== Verilen alıştırma ==
Aşağıdaki metin parçasında “Bu okur mektubunda” sözlerinden “geçinenlerden geçilmez olur.” sözlerine kadar her şeyi, “memlekete” sözcüğünün adını “ülkeye” olarak değiştirip yeniden yazın.

== Kaynak metin parçası ==
BİR okurum şöyle yazmış: “Sözcü gazetesinin Atatürk fotoromanı gayet güzeldi. Siz Atatürk’ün yaşatılması çabasına karşısınız. Bunu açıkça ifade etmekten korktuğunuz için ‘Atatürk küçük düşürüldü’ diyorsunuz”.
Bu okur mektubunda ortaya konan “derin şüphe” var ya... İşte onunla hesaplaşmanın vakti geldi de geçiyor.
Ne diyor okurum? “Sen aslında Atatürk’e karşısın ama değilmiş gibi yapıyorsun”. Peki okurumuz, neden bu türden bir kuşkuya düşüp samimiyet sorgulaması yapıyor? Çünkü her şeyin açıkça konuşulamadığı bir ortamın riyakârlık ürettiğinin farkında... Her şeyin açıkça konuşulamadığı bir memlekete ne riyakârlık biter, ne de riyakârlık ithamı... Tartışılamayan her lider, tartışılamayan her konu, “başıma bir iş gelir” korkusunun yayıldığı her alan riyakârlığı ve sahtekârlığı tetikler. Böylece ortalık Atatürk’ü sevmediği halde en Atatürkçü geçinenlerden geçilmez olur.

== Kaynak malzeme ==
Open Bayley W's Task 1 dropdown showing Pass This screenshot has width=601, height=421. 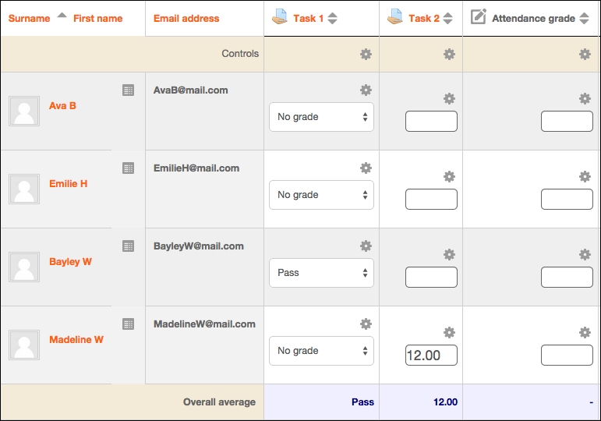(x=321, y=273)
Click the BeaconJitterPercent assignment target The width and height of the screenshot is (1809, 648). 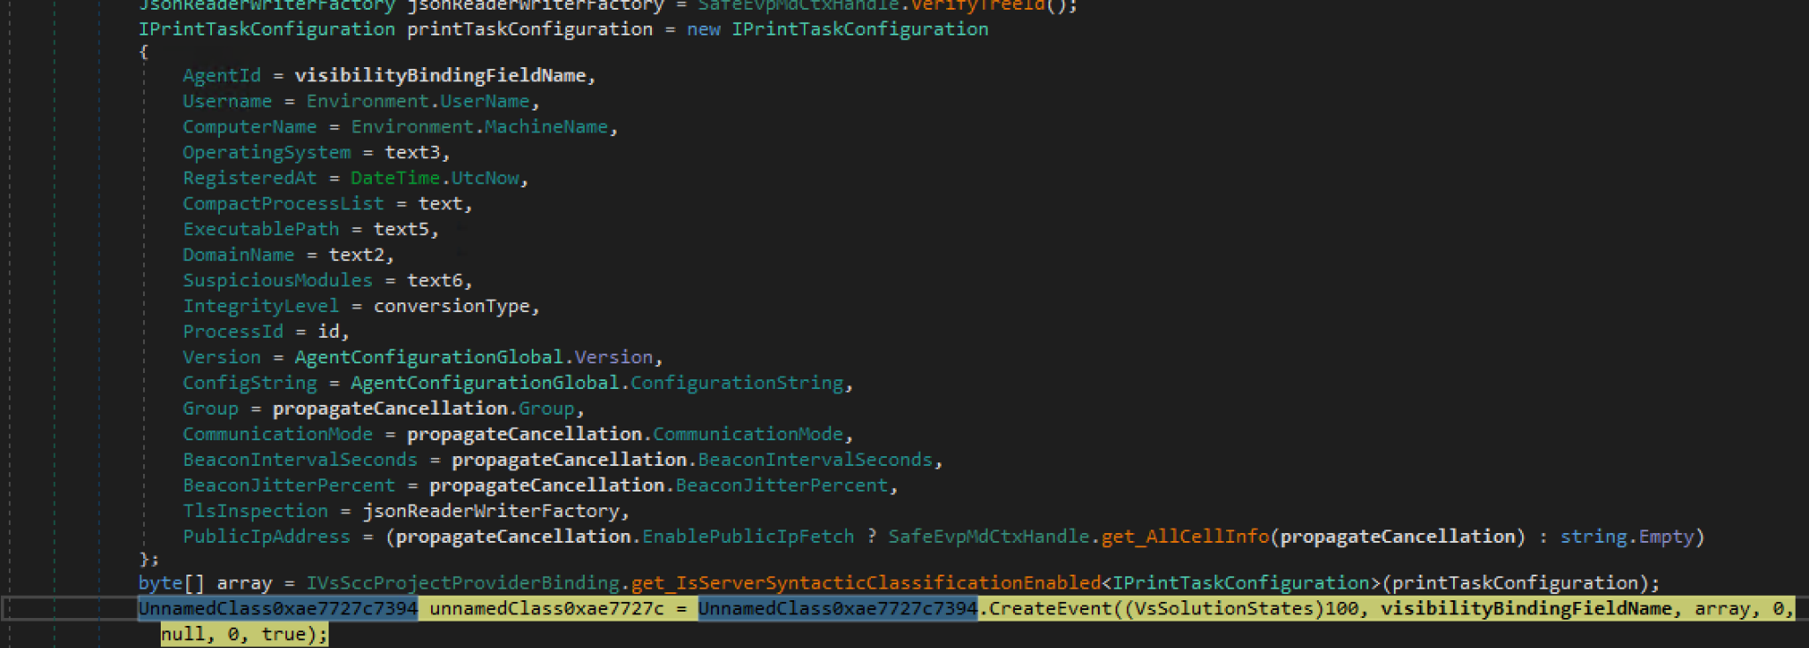289,486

== Alıştırmanın yanıtı ==
Bu okur mektubunda ortaya konan “derin şüphe” var ya... İşte onunla hesaplaşmanın vakti geldi de geçiyor.
Ne diyor okurum? “Sen aslında Atatürk’e karşısın ama değilmiş gibi yapıyorsun”. Peki okurumuz, neden bu türden bir kuşkuya düşüp samimiyet sorgulaması yapıyor? Çünkü her şeyin açıkça konuşulamadığı bir ortamın riyakârlık ürettiğinin farkında... Her şeyin açıkça konuşulamadığı bir ülkeye ne riyakârlık biter, ne de riyakârlık ithamı... Tartışılamayan her lider, tartışılamayan her konu, “başıma bir iş gelir” korkusunun yayıldığı her alan riyakârlığı ve sahtekârlığı tetikler. Böylece ortalık Atatürk’ü sevmediği halde en Atatürkçü geçinenlerden geçilmez olur.